United States District Court, D. Colorado

April 7, 2015

EVELIN ADELA PERUCH-VICENTE, Applicant,
v.
JOHN LONGSHORE, U.S. DHS-ICE, UNKNOWN ICE OR BI INCORP.

ORDER TO DISMISS IN PART AND DIRECTING APPLICANT TO FILE AMENDED APPLICATION

LEWIS T. BABCOCK, Senior District Judge.

Applicant initiated this action on January 12, 2015 by filing, pro se, an Application for a Writ of Habeas Corpus Pursuant to 28 U.S.C. 2241. She paid the $5.00 filing fee.
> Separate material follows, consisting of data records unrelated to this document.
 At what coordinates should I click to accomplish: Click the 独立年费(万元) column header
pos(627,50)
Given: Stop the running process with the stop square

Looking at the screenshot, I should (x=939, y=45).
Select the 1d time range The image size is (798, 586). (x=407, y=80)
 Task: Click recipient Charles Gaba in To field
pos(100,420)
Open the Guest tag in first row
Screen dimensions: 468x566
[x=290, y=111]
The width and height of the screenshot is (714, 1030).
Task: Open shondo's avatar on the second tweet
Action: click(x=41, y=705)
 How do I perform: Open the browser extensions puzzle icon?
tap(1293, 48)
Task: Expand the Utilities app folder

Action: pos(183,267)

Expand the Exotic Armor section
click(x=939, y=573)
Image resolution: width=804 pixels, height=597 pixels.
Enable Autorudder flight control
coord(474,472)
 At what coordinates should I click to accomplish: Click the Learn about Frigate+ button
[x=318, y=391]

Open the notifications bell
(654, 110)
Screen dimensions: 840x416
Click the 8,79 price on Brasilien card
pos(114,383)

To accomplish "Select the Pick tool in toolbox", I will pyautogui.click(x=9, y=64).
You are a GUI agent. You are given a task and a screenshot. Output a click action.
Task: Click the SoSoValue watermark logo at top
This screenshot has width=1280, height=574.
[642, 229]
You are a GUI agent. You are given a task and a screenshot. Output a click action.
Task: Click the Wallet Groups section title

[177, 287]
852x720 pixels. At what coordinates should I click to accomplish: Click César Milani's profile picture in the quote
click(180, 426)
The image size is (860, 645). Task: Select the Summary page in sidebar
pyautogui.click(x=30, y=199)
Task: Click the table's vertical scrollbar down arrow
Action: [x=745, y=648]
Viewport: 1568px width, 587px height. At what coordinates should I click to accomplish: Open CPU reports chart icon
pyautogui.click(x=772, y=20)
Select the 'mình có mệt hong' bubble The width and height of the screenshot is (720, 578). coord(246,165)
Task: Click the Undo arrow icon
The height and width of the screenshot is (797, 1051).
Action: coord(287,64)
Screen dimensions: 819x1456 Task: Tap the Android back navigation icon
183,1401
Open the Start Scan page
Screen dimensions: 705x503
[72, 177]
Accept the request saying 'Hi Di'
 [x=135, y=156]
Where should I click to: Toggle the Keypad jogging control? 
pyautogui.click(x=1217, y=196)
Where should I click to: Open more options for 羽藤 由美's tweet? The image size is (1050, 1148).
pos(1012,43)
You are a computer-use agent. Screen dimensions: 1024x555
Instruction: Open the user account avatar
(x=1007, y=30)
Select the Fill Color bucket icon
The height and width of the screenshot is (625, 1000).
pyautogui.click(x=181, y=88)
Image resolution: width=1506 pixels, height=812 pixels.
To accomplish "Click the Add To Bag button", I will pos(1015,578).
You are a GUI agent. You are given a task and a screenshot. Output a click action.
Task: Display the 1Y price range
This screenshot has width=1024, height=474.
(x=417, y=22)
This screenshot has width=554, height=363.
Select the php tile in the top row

On January 14, 2015, Magistrate Judge Gordon P. Gallagher ordered the Respondents to file a Preliminary Response to the Application addressing any jurisdictional issues, and the affirmative defense of exhaustion of administrative remedies. (ECF No. 3). Respondent Longshore filed a Preliminary Response on March 4, 2015 (ECF No. 14), after being served with the January 14 Order on February 12, 2014. Applicant, through counsel, [1] filed a Reply on March 29, 2015. (ECF Nos. 22, 23).

I. Background

Applicant is subject to a final reinstated order of removal dated August 7, 2014. (Declaration of Sergio A. Ugazio, [2] ¶ 6, at ECF No. 14-1). Applicant was released from ICE custody on August 8, 2014, based on her pending Application for Asylum and for Withholding of Removal[3] and because she was verifiably pregnant at the time of her apprehension by the U.S. Border Patrol on August 6, 2014. (Id.). Upon her release, the Enforcement and Removal ("ERO") Field Office in Port Isabel, Texas required Applicant to report to the Denver ERO Field Office for further evaluation of her custody situation. (Id.). Denver ERO subsequently exercised its discretion regarding custody, and released Applicant subject to enrollment in an Alternative to Detention (ATD) program and compliance with that program's conditions. (Id. at ¶ 7). She is required to report in person to the Denver BI Incorporated offices[4] once each week, on Mondays, and to report on VoiceID. (Id.). She also has on-site home visits every two weeks. (Id.). Applicant is not subject to electronic monitoring. (Id.).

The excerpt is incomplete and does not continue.